- [EXERCISE AIM]: Within these entries, which lines include the string "agent"? Copy each one.

- [EXERCISE MATERIALS]:
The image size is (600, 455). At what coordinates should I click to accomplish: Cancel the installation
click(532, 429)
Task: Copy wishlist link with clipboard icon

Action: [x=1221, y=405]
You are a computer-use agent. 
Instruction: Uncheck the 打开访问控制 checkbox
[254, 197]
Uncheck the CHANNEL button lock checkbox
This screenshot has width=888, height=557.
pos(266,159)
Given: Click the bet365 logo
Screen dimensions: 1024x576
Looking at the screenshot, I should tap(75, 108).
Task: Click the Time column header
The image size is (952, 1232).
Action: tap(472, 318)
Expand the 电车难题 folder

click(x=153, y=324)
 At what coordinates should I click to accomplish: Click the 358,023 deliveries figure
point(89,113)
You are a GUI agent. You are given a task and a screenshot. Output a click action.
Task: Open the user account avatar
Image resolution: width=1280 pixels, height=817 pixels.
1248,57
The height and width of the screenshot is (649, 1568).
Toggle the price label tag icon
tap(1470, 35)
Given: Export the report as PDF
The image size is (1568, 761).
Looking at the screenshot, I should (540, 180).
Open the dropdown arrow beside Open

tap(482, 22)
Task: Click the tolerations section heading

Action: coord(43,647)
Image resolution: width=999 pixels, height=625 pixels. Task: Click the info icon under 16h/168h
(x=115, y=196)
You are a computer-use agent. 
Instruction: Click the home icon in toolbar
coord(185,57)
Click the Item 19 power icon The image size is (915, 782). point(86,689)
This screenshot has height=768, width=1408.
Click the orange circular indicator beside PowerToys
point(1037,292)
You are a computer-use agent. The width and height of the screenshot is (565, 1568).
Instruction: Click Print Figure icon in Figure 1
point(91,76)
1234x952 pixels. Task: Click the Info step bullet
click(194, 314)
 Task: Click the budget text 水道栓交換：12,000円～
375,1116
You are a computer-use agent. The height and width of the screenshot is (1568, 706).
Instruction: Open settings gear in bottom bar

- [RESPONSE TO THE EXERCISE]:
You are a computer-use agent. 
You are a GUI agent. You are given a task and a screenshot. Output a click action.
You are a computer-use agent. 
You are a computer-use agent. The width and height of the screenshot is (565, 1568).
You are a computer-use agent. The height and width of the screenshot is (1568, 706).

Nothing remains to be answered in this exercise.